Buddhist temple in Yunnan, China

Mange Temple (曼阁佛寺 (曼閣佛寺, Màngé Fó Sì); ᦞᧆ ᦢᦱᧃᧉ ᦅᦸᧉ) is a Buddhist temple located in Jinghong of Xishuangbanna Dai Autonomous Prefecture, Yunnan, China. Covering an area of 1300 m2, the temple is bordered by Lancang River in the north. Built in 1477, the temple is one of the oldest temples in Xishuangbanna Dai Autonomous Prefecture.

==History==
According to historic records, the temple was first built in 1477, in the 13th year of Chenghua period (1465-1487) in the Ming dynasty (1368-1644), with a history of more than 500 years.

==Architecture==
The temple consists of more than 7 buildings. The complex includes the following halls: Main Hall, Scripture Hall, Monk's Houses, Drum tower, Ordination Hall, corridors and door kiosks.

===Main Hall===
The main hall also known as "Buddha Hall", is an 11 m long and 10 m wide building with double eaves, three slopes and no columns (无柱重檐三面坡建筑). The spectacular Dai style roof is high and steep in slopes because it is surrounded by 16 red painted ailanthus wood columns with lacquered flower patterns. They are decorated with dedicate and beautiful sparrow braces and hanging fascia. The ceiling is drawn with pretty patterns with phenomenal Dai style characteristic. On the walls are paintings with stories of Sakyamuni's becoming Buddha, which are bright in color, fluent in lines and with the style of Dai frescos. They are covered with colorful frescos depicting the vivid and lively images of Chinese dragons, white elephants, phoenixes, peacocks and female celestials.

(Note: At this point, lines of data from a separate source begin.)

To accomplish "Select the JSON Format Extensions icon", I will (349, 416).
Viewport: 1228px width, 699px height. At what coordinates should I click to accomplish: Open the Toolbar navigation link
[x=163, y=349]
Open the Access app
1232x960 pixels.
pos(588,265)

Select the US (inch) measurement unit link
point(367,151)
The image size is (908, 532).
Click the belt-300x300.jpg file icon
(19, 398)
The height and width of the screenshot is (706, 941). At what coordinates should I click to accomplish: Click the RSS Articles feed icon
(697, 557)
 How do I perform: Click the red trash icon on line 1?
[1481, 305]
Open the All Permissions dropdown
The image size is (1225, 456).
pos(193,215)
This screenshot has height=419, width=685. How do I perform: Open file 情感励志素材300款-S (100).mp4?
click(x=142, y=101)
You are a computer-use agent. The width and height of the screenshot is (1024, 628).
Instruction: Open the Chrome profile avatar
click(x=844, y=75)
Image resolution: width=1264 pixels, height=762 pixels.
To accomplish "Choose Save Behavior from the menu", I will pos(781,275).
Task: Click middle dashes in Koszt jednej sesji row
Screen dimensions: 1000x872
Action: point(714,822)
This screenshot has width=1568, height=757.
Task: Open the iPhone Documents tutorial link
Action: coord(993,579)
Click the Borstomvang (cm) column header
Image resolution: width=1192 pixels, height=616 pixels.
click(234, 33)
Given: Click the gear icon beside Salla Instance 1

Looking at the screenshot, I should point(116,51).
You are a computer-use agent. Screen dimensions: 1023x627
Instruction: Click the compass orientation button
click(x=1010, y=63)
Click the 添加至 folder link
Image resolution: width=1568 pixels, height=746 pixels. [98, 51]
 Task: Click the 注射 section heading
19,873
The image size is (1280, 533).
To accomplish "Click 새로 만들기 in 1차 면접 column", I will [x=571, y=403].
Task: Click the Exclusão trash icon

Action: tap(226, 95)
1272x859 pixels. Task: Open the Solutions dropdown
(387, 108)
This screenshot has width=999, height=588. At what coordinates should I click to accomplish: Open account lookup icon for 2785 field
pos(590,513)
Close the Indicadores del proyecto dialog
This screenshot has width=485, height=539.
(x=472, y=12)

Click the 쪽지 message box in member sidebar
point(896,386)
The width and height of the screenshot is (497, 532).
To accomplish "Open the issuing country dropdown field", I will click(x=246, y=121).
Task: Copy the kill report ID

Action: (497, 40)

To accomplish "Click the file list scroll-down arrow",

In the center of the main hall enshrines a 4 m high gilded statue of Sakyamuni. The various statues of Buddha and animals are placed in front of the statue of Sakyamuni. Before the statue of Sakyamuni, long flags which are known as Dong in Dai language are hung from the beams, 4 m in length, they have colorful patterns and flying silver and gold foil streamers hanging down from the beams.

===Ordination Hall===
The Ordination Hall is an 5 m long and 3.75 m wide building with double eaves, three slopes and no columns. A 1.7 m high sumeru throne is placed in the middle of the hall. A 0.3 m high statue of Sakyamuni is sitting on the sumeru throne.